Palladium’s tight fundamental backdrop has been well documented, but its price action now tells a different story. With the record high set, the metal prices have started to correct which imply that a great deal of the kneejerk reaction higher was a short-term surged that lacks conviction. Instead, one can conclude that it was a good run on stops among short-sellers who were forced to buy back their position. 

That said, the pullback remains in an orderly fashion, another sign that its price action is trying to find some equilibrium. Other macro-factor which pushed palladium into correction mode was also at play here, after the removal of UC Rusal sanction get the go ahead, alleviating previous concern that Russia could reduce palladium export. 

There is no update from Commitment of Traders Report (COTR) on the latest speculative funds positioning. Instead, the previous data that was dated December 18 showed that Nymex speculators remained friendly towards the metal, with its NLFP at 13,803 contracts, having recovered from its low point of 982 contracts seen in August 21. 

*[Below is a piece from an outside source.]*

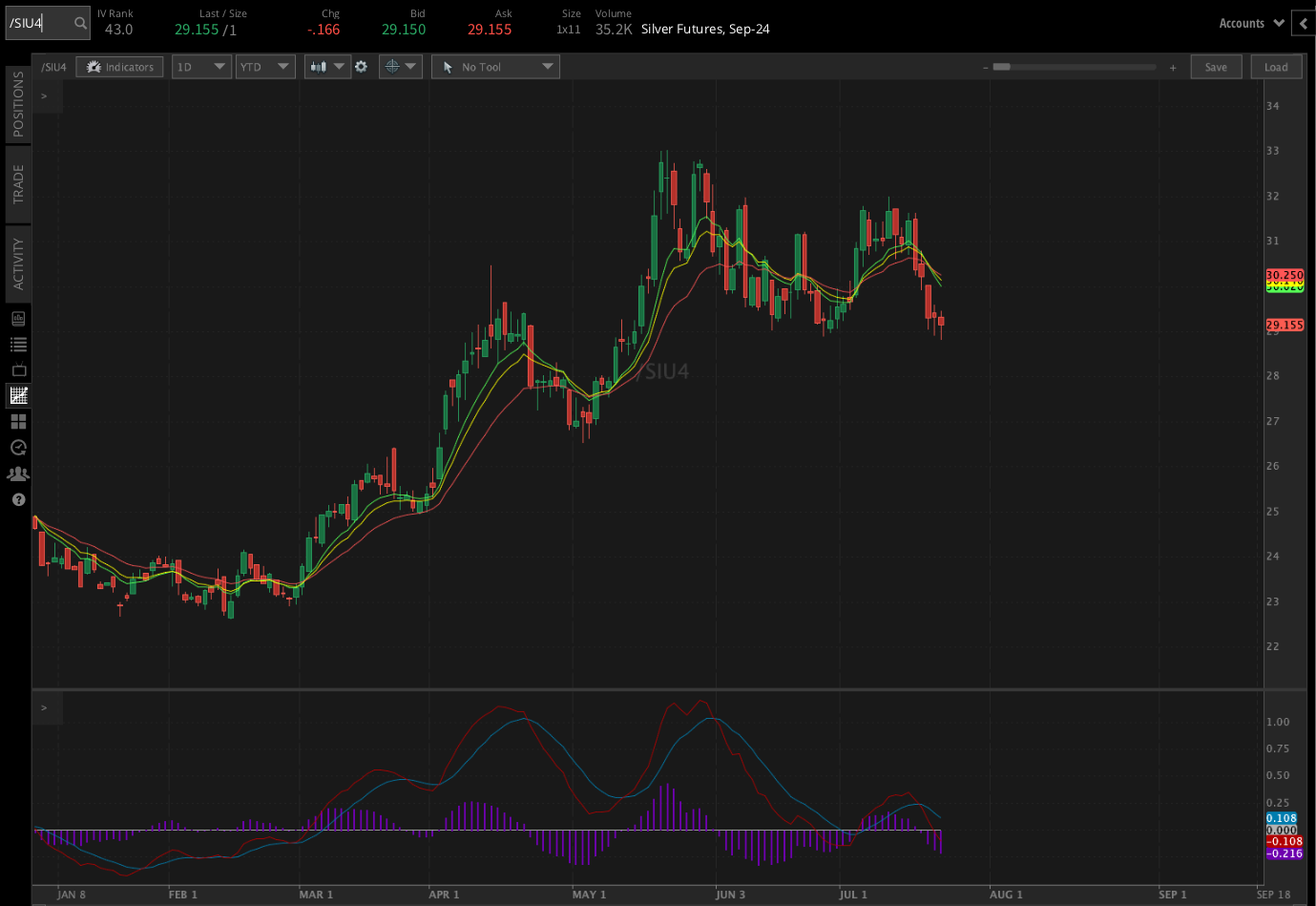Click the community people icon
Viewport: 1316px width, 906px height.
[x=17, y=473]
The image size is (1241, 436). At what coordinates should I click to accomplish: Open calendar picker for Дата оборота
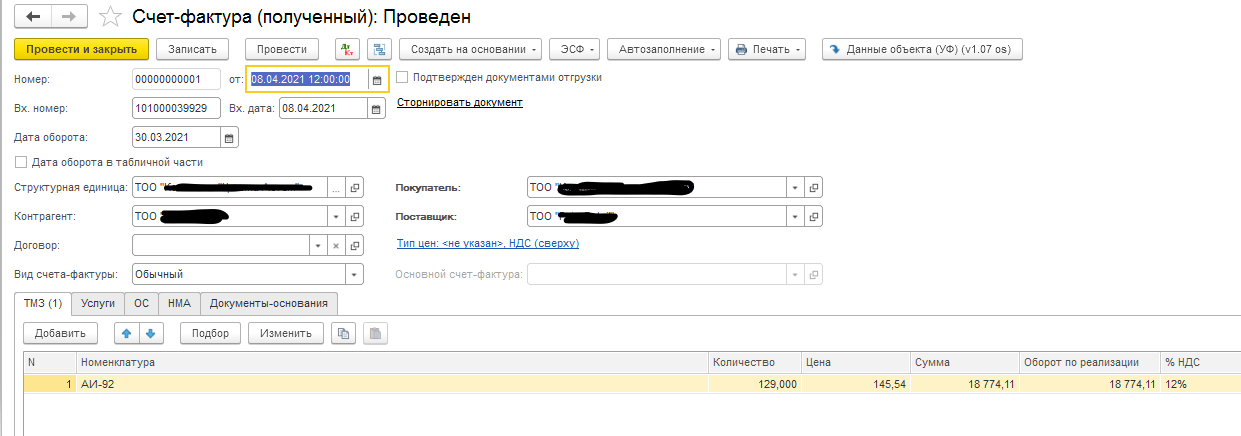[x=229, y=138]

Fundamentally, higher global consumption of palladium in the midst of declining physical supply has exacerbated the bullish move. The metal set to secure another deficit at just under 240,000 oz in 2018, according to Johnson Matthey latest estimates. That said, world largest palladium producer – Nornickel’s November strategy update put a larger deficit of 1 million oz as the company projects long-term demand for palladium to remain strong, especially from the production of auto catalysts. 

Even though global automotive sales in 2018 faced strong headwinds, market participants do not expect further contraction in 2019 though the outlook does not imply significant growth either. Still, consumption of palladium metals will remain elevated and that will continue to provide the metal with underlying support. 

More selling has emerged this morning and pushed palladium price below the rising 20 DMA. A negative close today could give sellers that extra edge to target the 50 DMA. Setting a lower low (a breach below $1,200 per oz) may well be a start to a deeper corrective move in the coming weeks.

All trades or trading strategies mentioned in the report are hypothetical, for illustration only and do not constitute trading recommendations.